===== EXERCISE MATERIALS =====
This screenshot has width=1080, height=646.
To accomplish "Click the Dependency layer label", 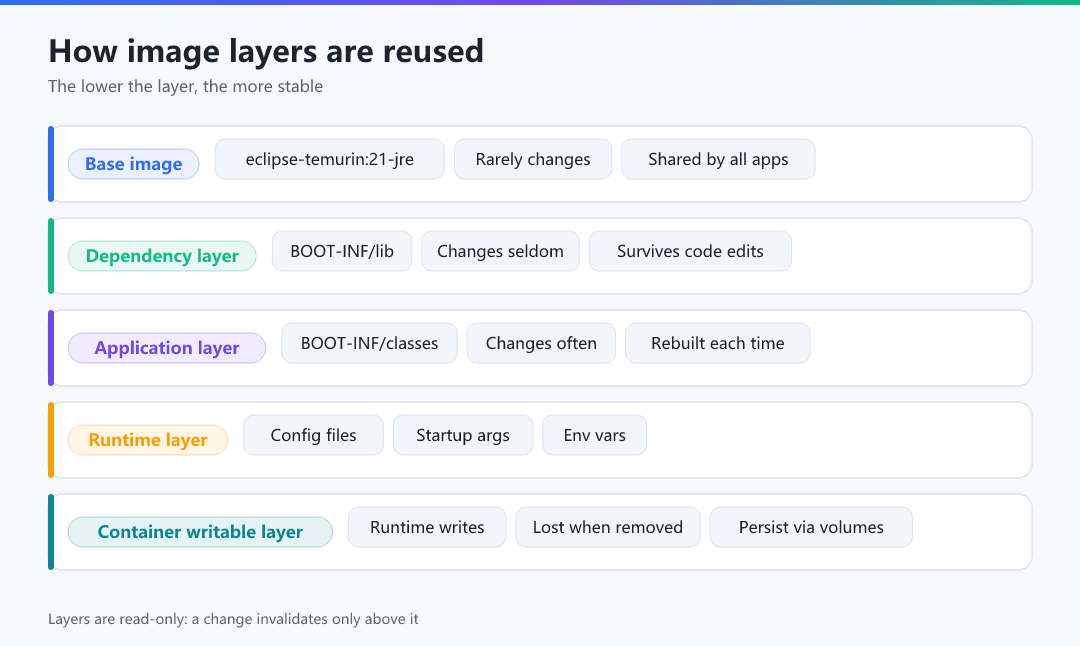I will pyautogui.click(x=162, y=256).
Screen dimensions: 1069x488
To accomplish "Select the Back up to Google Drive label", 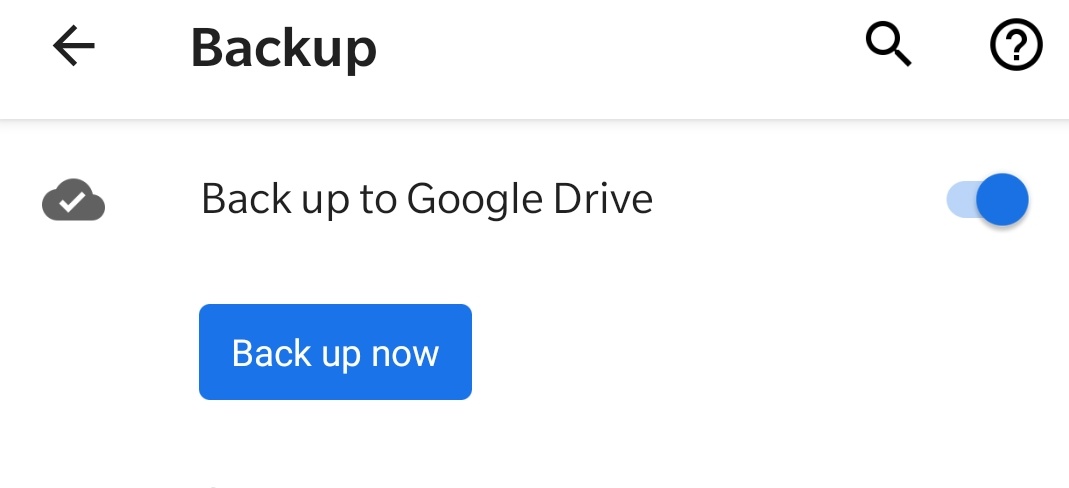I will point(427,199).
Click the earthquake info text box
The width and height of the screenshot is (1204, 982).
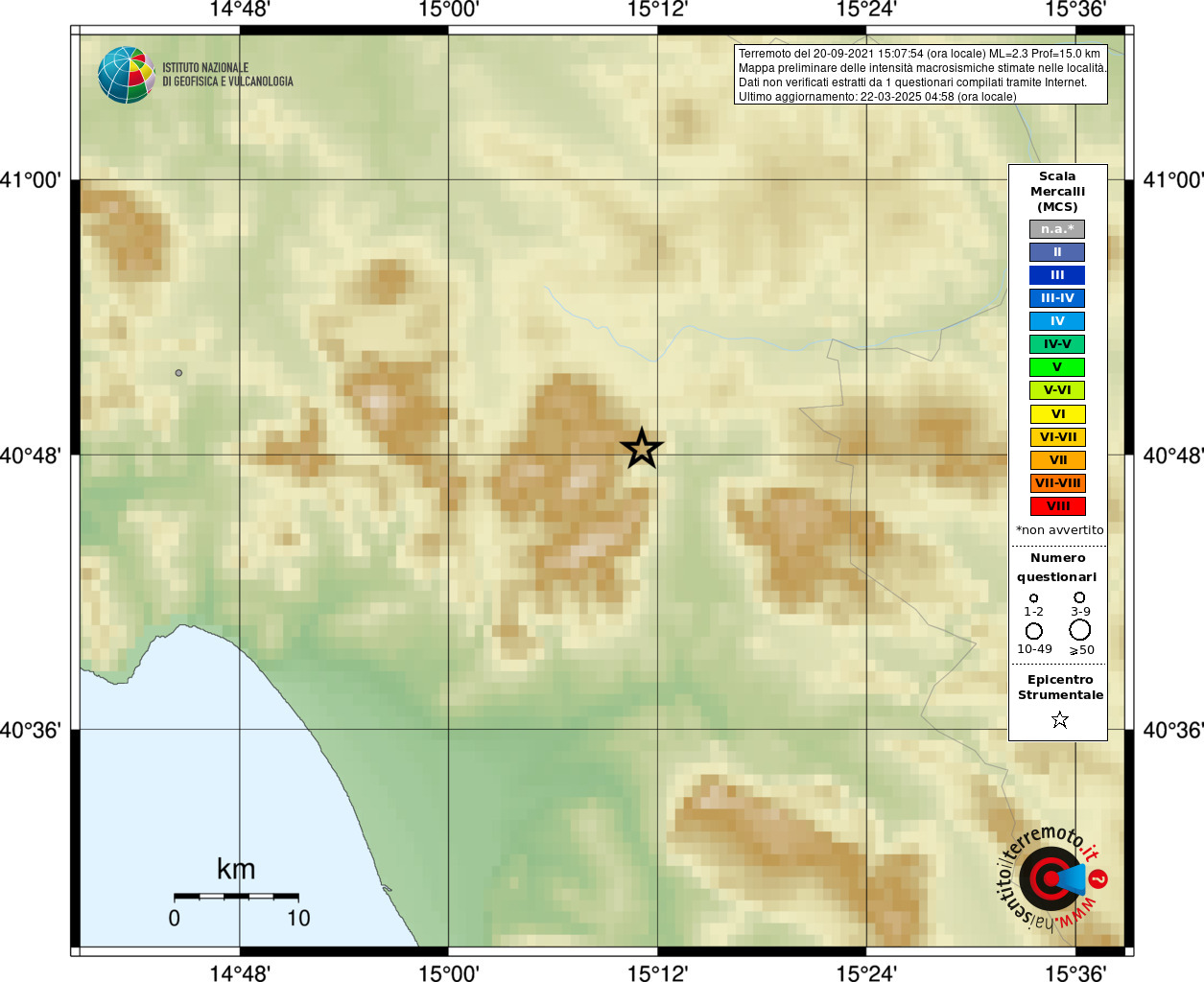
=====
# EXERCISE AIM:
Find how many lines of the entries include the word "screenshot". The number is the entire reply.

# SOLUTION TO THIS TASK:
2